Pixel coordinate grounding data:
--- --- ---
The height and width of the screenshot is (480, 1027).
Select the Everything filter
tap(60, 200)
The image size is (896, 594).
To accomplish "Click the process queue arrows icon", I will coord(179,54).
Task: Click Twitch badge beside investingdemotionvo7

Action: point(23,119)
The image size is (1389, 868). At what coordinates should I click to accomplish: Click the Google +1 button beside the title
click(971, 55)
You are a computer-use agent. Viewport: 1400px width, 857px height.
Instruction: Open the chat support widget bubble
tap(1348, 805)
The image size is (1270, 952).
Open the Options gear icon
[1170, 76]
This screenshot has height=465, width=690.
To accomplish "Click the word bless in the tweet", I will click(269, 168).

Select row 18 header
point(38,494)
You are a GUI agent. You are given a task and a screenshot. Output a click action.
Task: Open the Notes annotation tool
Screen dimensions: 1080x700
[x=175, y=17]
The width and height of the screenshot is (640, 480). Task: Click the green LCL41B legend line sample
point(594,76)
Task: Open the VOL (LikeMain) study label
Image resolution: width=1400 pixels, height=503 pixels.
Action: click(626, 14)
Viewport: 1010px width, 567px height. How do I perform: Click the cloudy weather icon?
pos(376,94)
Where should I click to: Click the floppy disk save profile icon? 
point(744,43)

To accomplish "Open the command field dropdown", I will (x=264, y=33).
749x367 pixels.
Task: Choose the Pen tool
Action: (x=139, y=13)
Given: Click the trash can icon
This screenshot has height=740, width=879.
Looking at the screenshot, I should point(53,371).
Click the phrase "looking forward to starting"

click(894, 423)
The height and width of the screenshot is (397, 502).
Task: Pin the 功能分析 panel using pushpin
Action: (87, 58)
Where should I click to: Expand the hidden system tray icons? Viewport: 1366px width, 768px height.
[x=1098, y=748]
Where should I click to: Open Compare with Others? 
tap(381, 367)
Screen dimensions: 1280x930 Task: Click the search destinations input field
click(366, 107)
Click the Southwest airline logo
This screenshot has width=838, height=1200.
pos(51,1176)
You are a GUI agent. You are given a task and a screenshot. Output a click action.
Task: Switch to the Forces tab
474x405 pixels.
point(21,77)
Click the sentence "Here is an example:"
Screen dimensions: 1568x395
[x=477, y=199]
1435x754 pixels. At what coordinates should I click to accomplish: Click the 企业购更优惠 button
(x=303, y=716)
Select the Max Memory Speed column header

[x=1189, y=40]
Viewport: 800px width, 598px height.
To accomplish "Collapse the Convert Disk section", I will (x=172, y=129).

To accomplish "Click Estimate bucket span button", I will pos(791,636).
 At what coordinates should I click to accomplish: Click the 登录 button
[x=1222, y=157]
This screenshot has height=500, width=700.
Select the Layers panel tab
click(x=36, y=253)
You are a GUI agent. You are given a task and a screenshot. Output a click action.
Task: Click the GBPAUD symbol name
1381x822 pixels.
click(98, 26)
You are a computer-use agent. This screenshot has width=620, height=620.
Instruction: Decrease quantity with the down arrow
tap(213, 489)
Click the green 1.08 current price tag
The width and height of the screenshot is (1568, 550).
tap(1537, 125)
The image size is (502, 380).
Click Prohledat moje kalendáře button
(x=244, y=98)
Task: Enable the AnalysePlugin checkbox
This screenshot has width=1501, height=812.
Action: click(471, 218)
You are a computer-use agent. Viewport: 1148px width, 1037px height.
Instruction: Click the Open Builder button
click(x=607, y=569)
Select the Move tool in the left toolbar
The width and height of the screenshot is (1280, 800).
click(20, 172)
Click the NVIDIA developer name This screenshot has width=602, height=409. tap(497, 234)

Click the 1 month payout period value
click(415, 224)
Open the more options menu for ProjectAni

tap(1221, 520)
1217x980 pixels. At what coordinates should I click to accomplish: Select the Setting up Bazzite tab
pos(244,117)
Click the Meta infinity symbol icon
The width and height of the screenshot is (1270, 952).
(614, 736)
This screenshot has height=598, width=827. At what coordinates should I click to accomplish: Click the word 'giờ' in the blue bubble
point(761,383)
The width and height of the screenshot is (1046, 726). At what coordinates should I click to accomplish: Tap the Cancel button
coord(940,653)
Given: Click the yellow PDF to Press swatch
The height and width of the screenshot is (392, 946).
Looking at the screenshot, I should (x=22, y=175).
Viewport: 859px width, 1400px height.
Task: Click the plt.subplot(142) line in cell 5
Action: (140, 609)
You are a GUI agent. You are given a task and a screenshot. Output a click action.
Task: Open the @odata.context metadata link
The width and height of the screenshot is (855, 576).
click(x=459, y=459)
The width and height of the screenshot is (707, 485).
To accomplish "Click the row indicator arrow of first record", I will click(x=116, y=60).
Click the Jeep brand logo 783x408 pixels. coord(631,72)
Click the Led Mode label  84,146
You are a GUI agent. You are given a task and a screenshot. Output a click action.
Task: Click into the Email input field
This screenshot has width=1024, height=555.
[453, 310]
--- --- ---
EXERCISE PROMPT: Please transcribe exactly the lines above from the line that has "Given: Click the yellow PDF to Press swatch" up to and including the line that has "Task: Open the @odata.context metadata link"; no other line belongs in the answer.

SOLVED PROBLEM:
Given: Click the yellow PDF to Press swatch
The height and width of the screenshot is (392, 946).
Looking at the screenshot, I should (x=22, y=175).
Viewport: 859px width, 1400px height.
Task: Click the plt.subplot(142) line in cell 5
Action: (140, 609)
You are a GUI agent. You are given a task and a screenshot. Output a click action.
Task: Open the @odata.context metadata link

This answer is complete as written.